The worst thing about being a father is to know that your son listens to N'Sync and all that new-wave boyband music. I've tried everything that I know of to stop him.  I've taken his stereo burned his CD's and told him what happens to little boys who like Pop music (eg. Michael Jackson).  None of it seems to work.

I'm begging please to help out.  I'm ashamed to bring him to parties.  To top it all off, he's asking for a Backstreet Boys lunchbox for Christmas;  and he's 17 yrs old!  Please Help Me DrSka.

Sincerely,
Harley Davidson
Homophobe, Texas.
Dear Harley,

I first must say that coming to me for help on this matter is one thing you will not regret.  I have seen the horrible aftermath of adolescent boyband mania first hand.  My friend from a few years back used to listen to rock n'roll.  Hell, he was idolized by many others for his fanaticism of rock.  His long hair, tattoos, posters, the motorcycle had the jealous eyes staring.  Then something horrible happened.  He started dating a girl that wore shoes with 3 inch soles and fruit flavored lip gloss.  Immediately my friend was ambushed with the bullets of pop-culture.  He started listening to Hanson, Michael Jackson, and even New Kids on The Block!!  Now he wears khaki's has short bleached hair, a cell phone, turtle-neck sweaters, and traded his motorcycle in for a Mini-van. 

With this in mind Harley, we now have to face the grim reality of your sons emminent demise of manhood.  Burning his CD's, taking his stereo, and telling him stories of what has happened to others are all good things.  So here's how you go about the rest...

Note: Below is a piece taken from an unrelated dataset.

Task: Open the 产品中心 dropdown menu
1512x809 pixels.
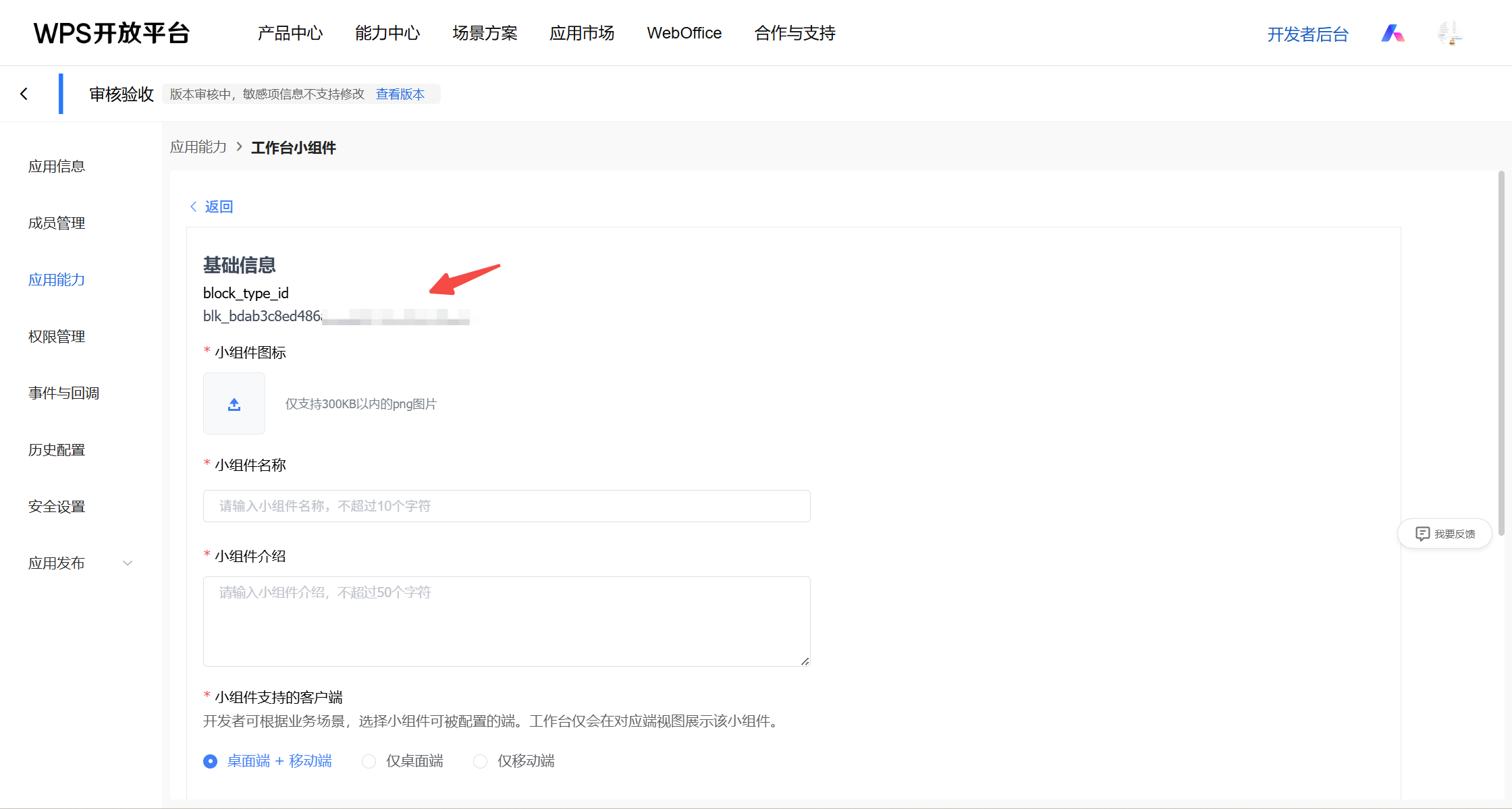Action: pos(290,33)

1.  Don't buy him that Backstreet Boys lunch box, instead buy him a Playboy or Hustler subscription, because most importantly is to make sure that he's still interested in females for sex and not for their fashion examples.

2.  Buy the entire Aerosmith record collection.  Notice I said records and not CD's.  CD's are too pansy for this matter.  LP's are the definite way to go.  Make him listen to these records all the time, but please omit the song "Dude Looks Like A Lady".

3.  Next time you notice him looking at pictures, listening to, or even talking about pansy pop culture, smack him.  He may get angry, but always say, "It's for your own good son, I know what I'm doing."  You may think that he will rebel against you, but he's already doing that now, so a few smacks upside the head will do him good.  Other forms of physical punishment are good, but stay away from spankings.

4.  Beer and strip clubs, nuff said.

That's the advice I have for you Harley,  I hope you do well.  Remember,  if all else fails... get duct tape and a chair.